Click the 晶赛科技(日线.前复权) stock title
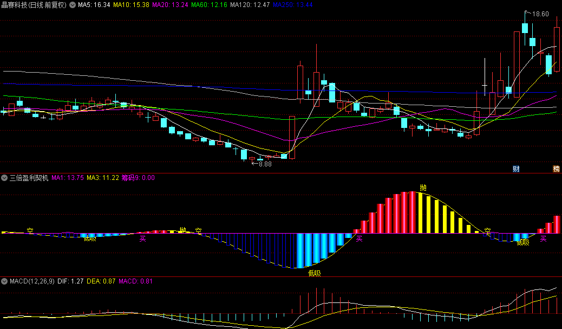coord(34,5)
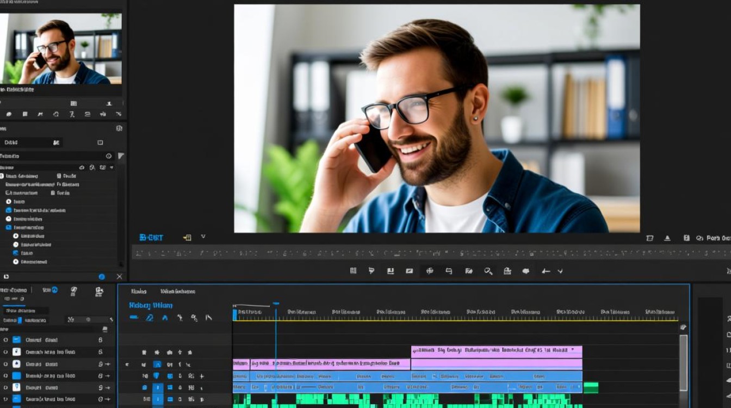
Task: Select the upper pink clip on the timeline
Action: coord(496,351)
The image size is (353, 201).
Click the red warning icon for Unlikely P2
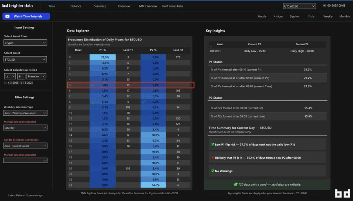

————

WHAT THE TASK REQUIRES —
In repeating the lines above, keep the wording exact and leave every picture out.

EXERCISE OUTPUT —
Click the 晶赛科技(日线.前复权) stock title
coord(34,5)
Task: Select the upper pink clip on the timeline
Action: coord(496,351)
The image size is (353, 201).
Click the red warning icon for Unlikely P2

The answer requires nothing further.